American baseball player (born 1993)

Taylor James Clarke (born May 13, 1993) is an American professional baseball pitcher for the Arizona Diamondbacks of Major League Baseball (MLB). He has previously played in MLB for the Kansas City Royals.

==Amateur career==
Clarke attended Broad Run High School in Ashburn, Virginia, where he played baseball, basketball and golf. He began his college career at Towson University. In January 2013, Clarke tore the ulnar collateral ligament of his pitching elbow, and underwent Tommy John surgery. He learned in March that Towson planned on ending their college baseball program, and transferred to the College of Charleston.

==Professional career==
===Arizona Diamondbacks===
The Arizona Diamondbacks selected Clarke in the third round of the 2015 Major League Baseball draft. He signed with the Diamondbacks and spent his professional season with the Hillsboro Hops of the Low–A Northwest League, where he did not give up a run in 21 innings pitched. Clarke spent the 2016 season with the Single–A Kane County Cougars, High–A Visalia Rawhide, and the Double–A Mobile BayBears, where he posted a combined 12–9 record and 3.31 ERA in 149.1 innings pitched with the three clubs. In 2017, he played for both the Double–A Jackson Generals and the Triple–A Reno Aces, pitching to a combined 12–9 record and 3.35 ERA in 145 total innings between both teams. He spent all of 2018 with Triple–A Reno going 13–8 with a 4.03 ERA.

On November 20, 2018, the Diamondbacks added Clarke to their 40-man roster to protect him from the Rule 5 draft. He opened the 2019 season with Reno. On April 20, he was recalled to the major league roster for the first time. He made his major league debut that afternoon versus the Chicago Cubs, recording three scoreless innings in relief and earning a save. His first big-league win came on May 25 at Oracle Park against the San Francisco Giants. He finished the season with a record of 5–5 in 23 games (15 starts).
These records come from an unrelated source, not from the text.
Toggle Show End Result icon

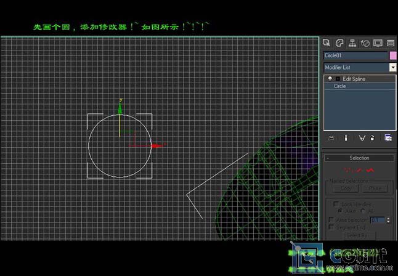point(346,138)
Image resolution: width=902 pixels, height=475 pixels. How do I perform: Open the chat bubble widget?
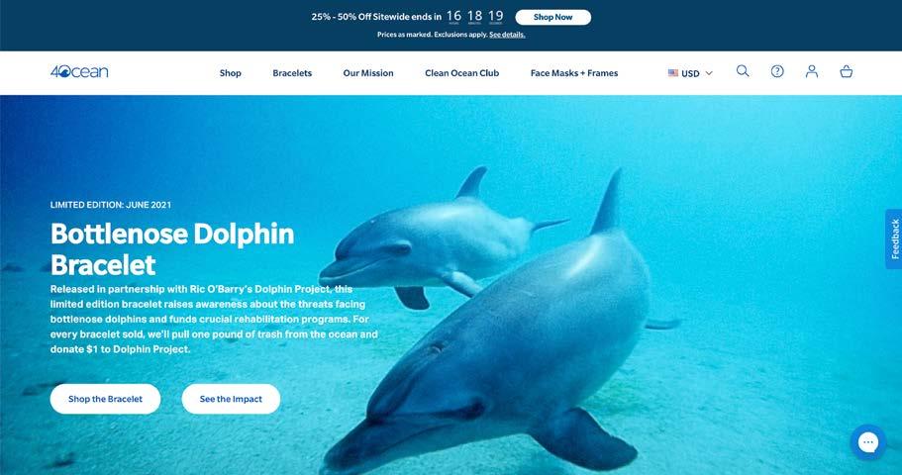[868, 442]
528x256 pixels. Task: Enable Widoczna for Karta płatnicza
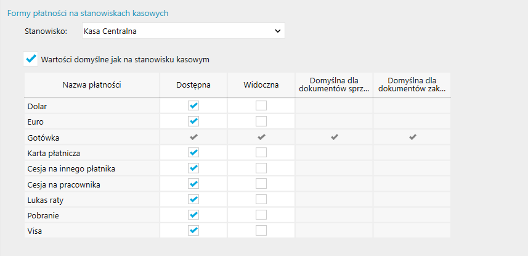coord(261,152)
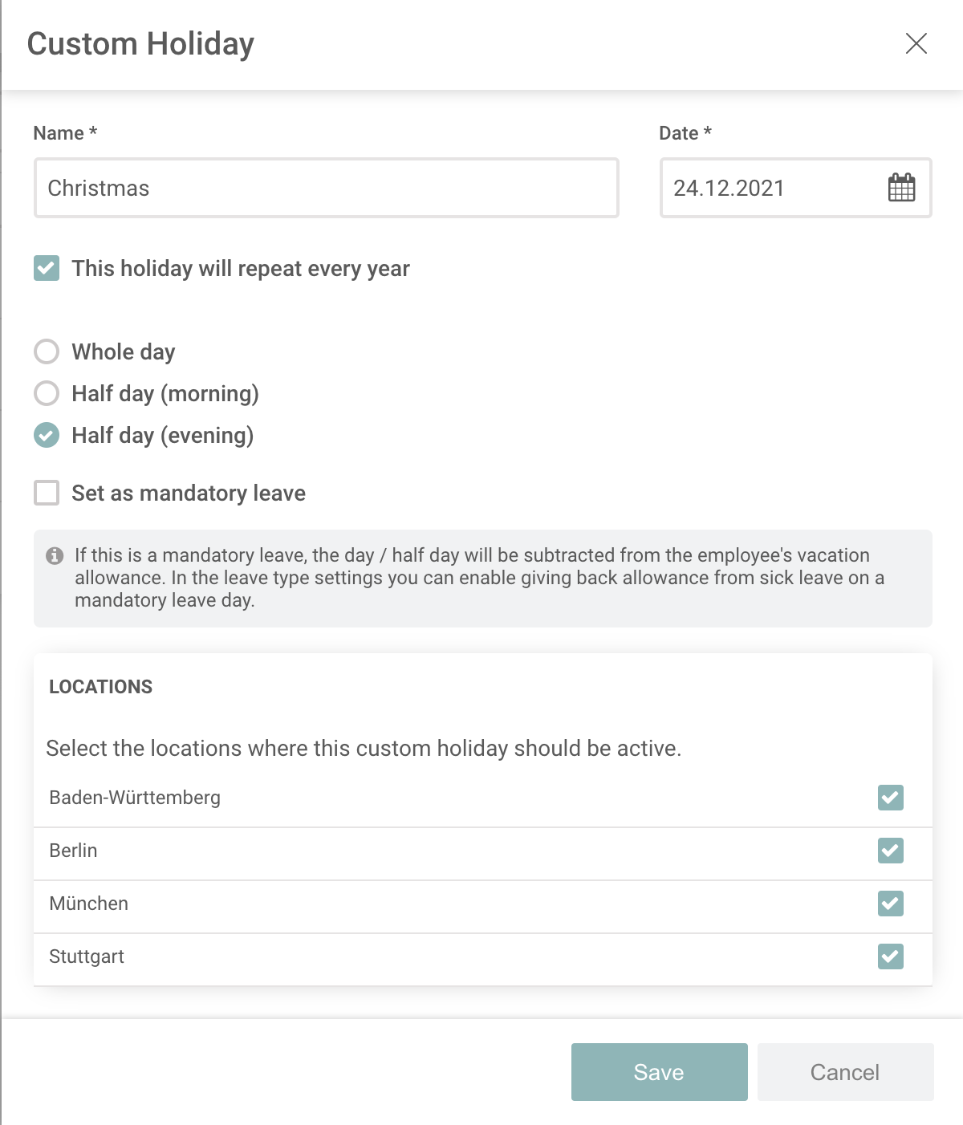Uncheck the repeat every year checkbox
Image resolution: width=963 pixels, height=1125 pixels.
click(47, 268)
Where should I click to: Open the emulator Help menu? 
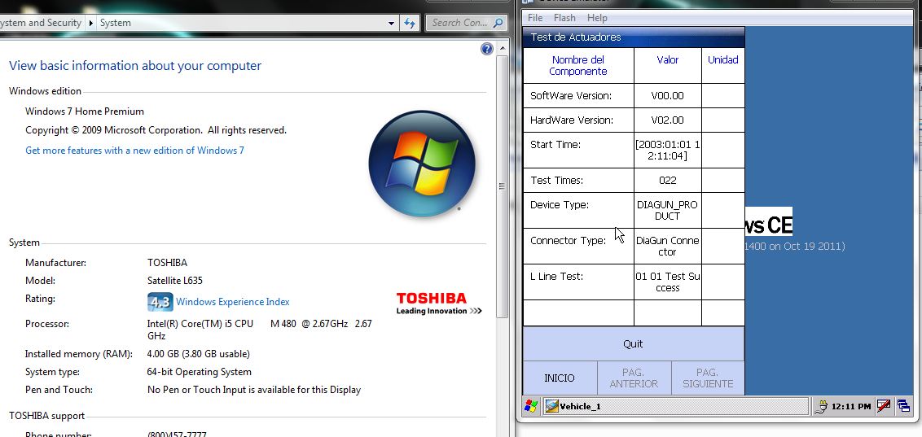[597, 18]
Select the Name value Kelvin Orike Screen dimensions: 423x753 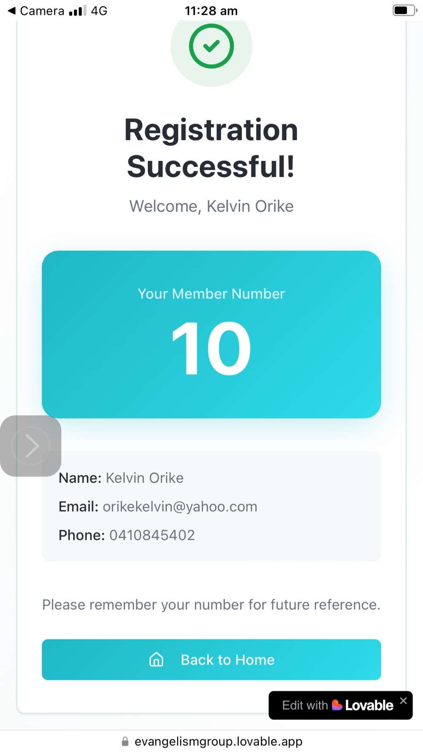pos(145,478)
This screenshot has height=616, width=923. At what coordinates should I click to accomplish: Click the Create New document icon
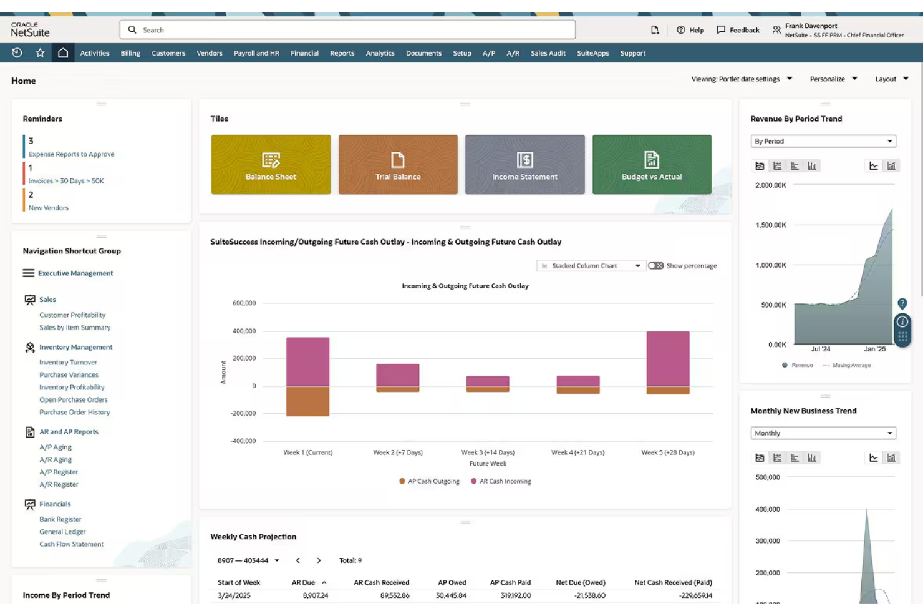tap(654, 29)
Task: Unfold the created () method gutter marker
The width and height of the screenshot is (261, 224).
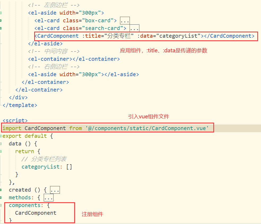Action: [1, 190]
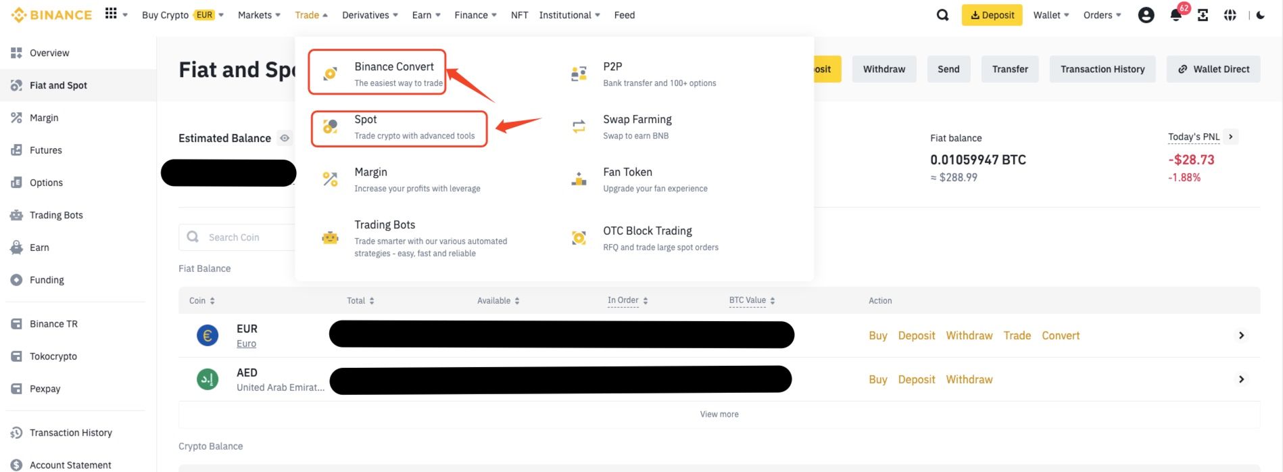Screen dimensions: 1283x472
Task: Open the user profile account icon
Action: pos(1146,15)
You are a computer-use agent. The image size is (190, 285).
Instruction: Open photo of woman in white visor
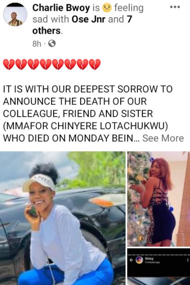click(x=63, y=218)
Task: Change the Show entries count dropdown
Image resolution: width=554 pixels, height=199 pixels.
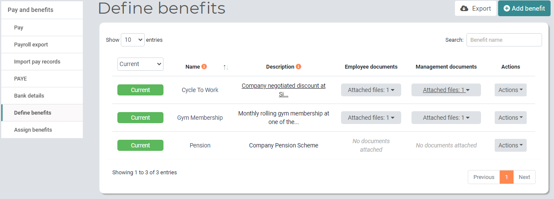Action: (x=133, y=40)
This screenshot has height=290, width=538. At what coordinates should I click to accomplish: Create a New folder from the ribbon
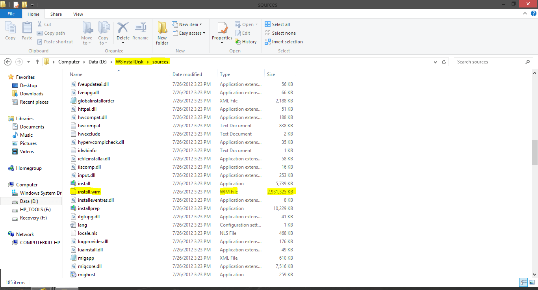click(x=162, y=33)
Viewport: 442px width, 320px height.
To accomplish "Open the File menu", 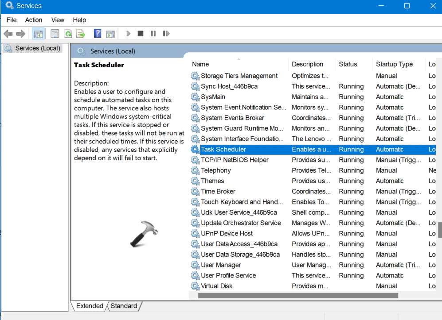I will tap(12, 20).
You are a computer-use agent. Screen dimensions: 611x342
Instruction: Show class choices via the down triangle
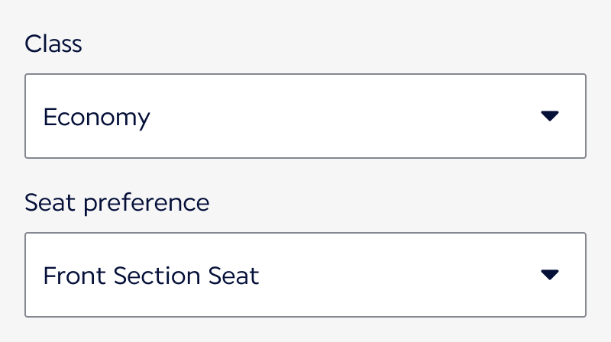click(550, 116)
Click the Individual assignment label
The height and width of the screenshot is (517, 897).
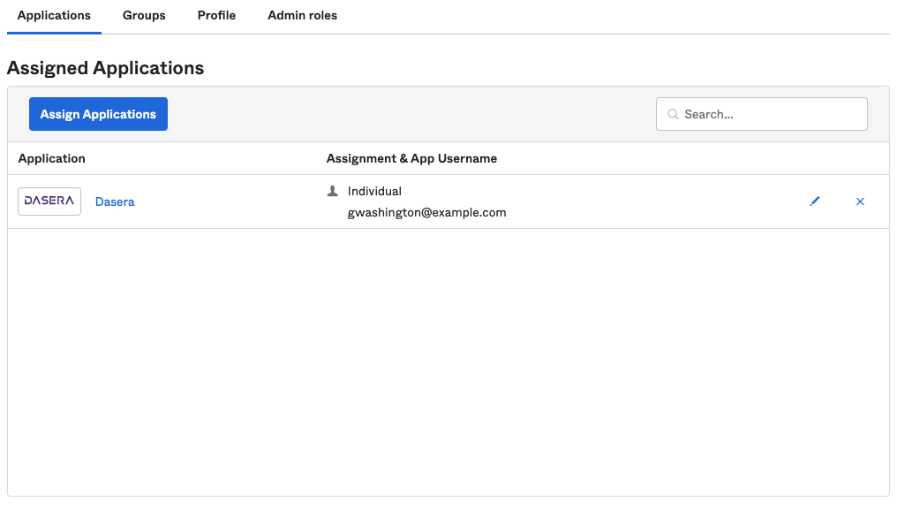(x=374, y=191)
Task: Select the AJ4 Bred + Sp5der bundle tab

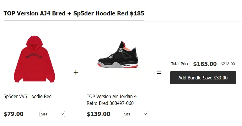Action: coord(74,13)
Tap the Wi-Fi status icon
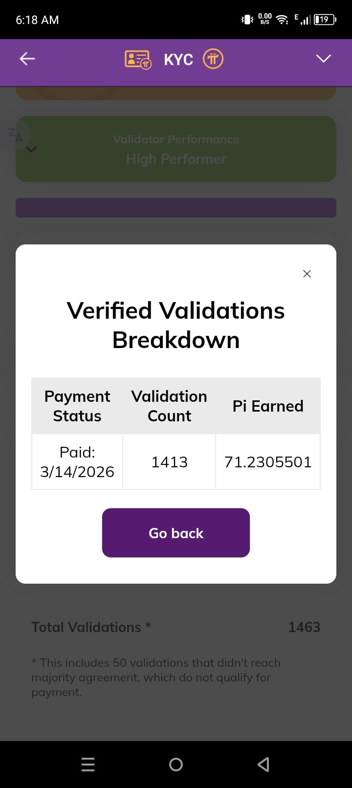Image resolution: width=352 pixels, height=788 pixels. coord(282,20)
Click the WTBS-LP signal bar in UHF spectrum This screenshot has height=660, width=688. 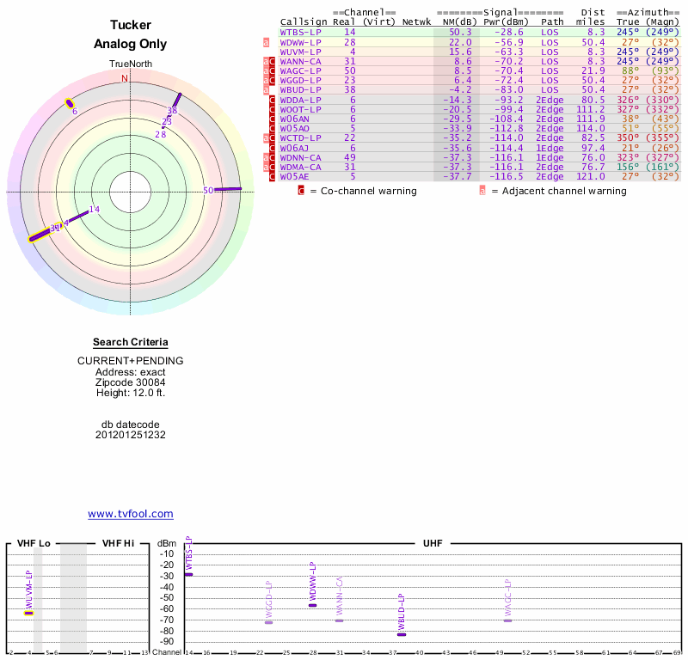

Clarke joined a small group of Major League pitchers who picked up a win, loss and save in their first three appearances. In 2020, Clarke pitched to a 4.36 ERA with 40 strikeouts in 43.1 innings pitched across 12 appearances (5 starts).

Clarke made 43 appearances out of the bullpen for the Diamondbacks in 2021, registering a 4.98 ERA with 39 strikeouts across 43 1/3 innings pitched. On November 30, 2021, he was non-tendered by the Diamondbacks, making him a free agent.

===Kansas City Royals===
On December 1, 2021, Clarke signed a major league contract with the Kansas City Royals. In 47 appearances for the Royals in 2022, he registered a 4.04 ERA with 48 strikeouts and 3 saves across 49.0 innings of work.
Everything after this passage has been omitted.